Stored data
────
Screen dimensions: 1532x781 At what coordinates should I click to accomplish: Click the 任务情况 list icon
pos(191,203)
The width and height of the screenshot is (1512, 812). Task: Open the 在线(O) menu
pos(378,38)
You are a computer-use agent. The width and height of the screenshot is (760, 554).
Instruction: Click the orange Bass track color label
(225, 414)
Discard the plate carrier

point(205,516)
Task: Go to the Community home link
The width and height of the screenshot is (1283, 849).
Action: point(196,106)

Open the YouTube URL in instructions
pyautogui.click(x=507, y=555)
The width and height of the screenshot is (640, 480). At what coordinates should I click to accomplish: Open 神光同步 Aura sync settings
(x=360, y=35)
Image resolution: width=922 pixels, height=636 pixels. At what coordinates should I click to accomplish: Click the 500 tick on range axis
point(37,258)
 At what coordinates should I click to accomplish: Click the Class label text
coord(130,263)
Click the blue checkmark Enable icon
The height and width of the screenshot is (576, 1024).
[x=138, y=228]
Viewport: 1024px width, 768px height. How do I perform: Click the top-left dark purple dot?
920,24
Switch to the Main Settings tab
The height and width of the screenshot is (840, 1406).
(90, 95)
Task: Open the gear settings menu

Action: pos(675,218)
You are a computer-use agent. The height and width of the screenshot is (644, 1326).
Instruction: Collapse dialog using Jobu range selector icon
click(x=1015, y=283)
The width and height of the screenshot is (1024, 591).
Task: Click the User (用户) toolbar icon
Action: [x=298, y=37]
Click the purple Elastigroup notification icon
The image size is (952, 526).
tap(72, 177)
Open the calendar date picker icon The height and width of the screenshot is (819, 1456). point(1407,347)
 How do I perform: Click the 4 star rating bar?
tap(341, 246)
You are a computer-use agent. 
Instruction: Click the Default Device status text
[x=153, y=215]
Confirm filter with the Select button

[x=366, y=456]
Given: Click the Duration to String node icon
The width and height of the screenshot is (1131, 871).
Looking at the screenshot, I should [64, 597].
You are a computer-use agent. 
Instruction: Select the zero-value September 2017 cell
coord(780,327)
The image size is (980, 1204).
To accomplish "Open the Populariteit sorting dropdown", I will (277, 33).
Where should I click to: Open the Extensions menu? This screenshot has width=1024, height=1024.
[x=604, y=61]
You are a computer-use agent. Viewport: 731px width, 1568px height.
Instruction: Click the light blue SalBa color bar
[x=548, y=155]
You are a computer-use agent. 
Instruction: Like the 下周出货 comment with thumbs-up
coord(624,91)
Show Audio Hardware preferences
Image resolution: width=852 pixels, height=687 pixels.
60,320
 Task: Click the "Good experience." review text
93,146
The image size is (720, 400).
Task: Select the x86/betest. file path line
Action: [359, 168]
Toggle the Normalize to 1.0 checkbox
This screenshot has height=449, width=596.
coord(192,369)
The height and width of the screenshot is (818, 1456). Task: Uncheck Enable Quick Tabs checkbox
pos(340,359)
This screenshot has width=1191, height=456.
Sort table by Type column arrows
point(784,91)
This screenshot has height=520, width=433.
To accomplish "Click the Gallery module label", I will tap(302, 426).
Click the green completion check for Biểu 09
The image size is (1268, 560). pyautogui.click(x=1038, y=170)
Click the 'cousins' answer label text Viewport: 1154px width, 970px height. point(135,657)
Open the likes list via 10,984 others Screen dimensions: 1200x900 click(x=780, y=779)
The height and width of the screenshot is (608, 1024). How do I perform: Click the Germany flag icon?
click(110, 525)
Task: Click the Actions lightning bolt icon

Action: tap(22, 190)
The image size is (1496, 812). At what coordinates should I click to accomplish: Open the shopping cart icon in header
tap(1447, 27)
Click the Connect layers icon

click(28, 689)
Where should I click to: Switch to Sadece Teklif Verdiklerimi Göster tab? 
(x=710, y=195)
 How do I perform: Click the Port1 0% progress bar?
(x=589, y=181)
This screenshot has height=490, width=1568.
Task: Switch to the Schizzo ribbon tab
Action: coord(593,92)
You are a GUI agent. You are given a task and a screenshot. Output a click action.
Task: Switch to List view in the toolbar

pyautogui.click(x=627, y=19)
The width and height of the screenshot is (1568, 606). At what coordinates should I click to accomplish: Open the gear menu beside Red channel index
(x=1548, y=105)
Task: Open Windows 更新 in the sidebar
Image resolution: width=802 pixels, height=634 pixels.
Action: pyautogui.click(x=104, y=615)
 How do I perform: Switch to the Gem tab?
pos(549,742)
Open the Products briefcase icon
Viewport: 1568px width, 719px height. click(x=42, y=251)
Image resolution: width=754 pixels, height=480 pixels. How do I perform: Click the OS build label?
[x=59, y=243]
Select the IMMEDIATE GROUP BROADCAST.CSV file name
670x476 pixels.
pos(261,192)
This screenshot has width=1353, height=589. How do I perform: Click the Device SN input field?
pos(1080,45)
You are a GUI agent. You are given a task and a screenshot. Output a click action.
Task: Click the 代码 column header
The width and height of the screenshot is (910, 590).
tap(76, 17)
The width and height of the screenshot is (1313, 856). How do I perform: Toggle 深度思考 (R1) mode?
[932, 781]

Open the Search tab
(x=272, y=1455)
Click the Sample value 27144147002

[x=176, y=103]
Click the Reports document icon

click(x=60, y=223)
────
◆ **TASK INSTRUCTIONS**:
Only the lines from the one with "The width and height of the screenshot is (1568, 606)." to the end of the entries above belong in your answer. Retype them exactly.

◆ **SOLVED PROBLEM**:
The width and height of the screenshot is (1568, 606). At what coordinates should I click to accomplish: Open the gear menu beside Red channel index
(x=1548, y=105)
Task: Open Windows 更新 in the sidebar
Image resolution: width=802 pixels, height=634 pixels.
Action: pyautogui.click(x=104, y=615)
 How do I perform: Switch to the Gem tab?
pos(549,742)
Open the Products briefcase icon
Viewport: 1568px width, 719px height. click(x=42, y=251)
Image resolution: width=754 pixels, height=480 pixels. How do I perform: Click the OS build label?
[x=59, y=243]
Select the IMMEDIATE GROUP BROADCAST.CSV file name
670x476 pixels.
pos(261,192)
This screenshot has width=1353, height=589. How do I perform: Click the Device SN input field?
pos(1080,45)
You are a GUI agent. You are given a task and a screenshot. Output a click action.
Task: Click the 代码 column header
The width and height of the screenshot is (910, 590).
tap(76, 17)
The width and height of the screenshot is (1313, 856). How do I perform: Toggle 深度思考 (R1) mode?
[932, 781]

Open the Search tab
(x=272, y=1455)
Click the Sample value 27144147002

[x=176, y=103]
Click the Reports document icon

click(x=60, y=223)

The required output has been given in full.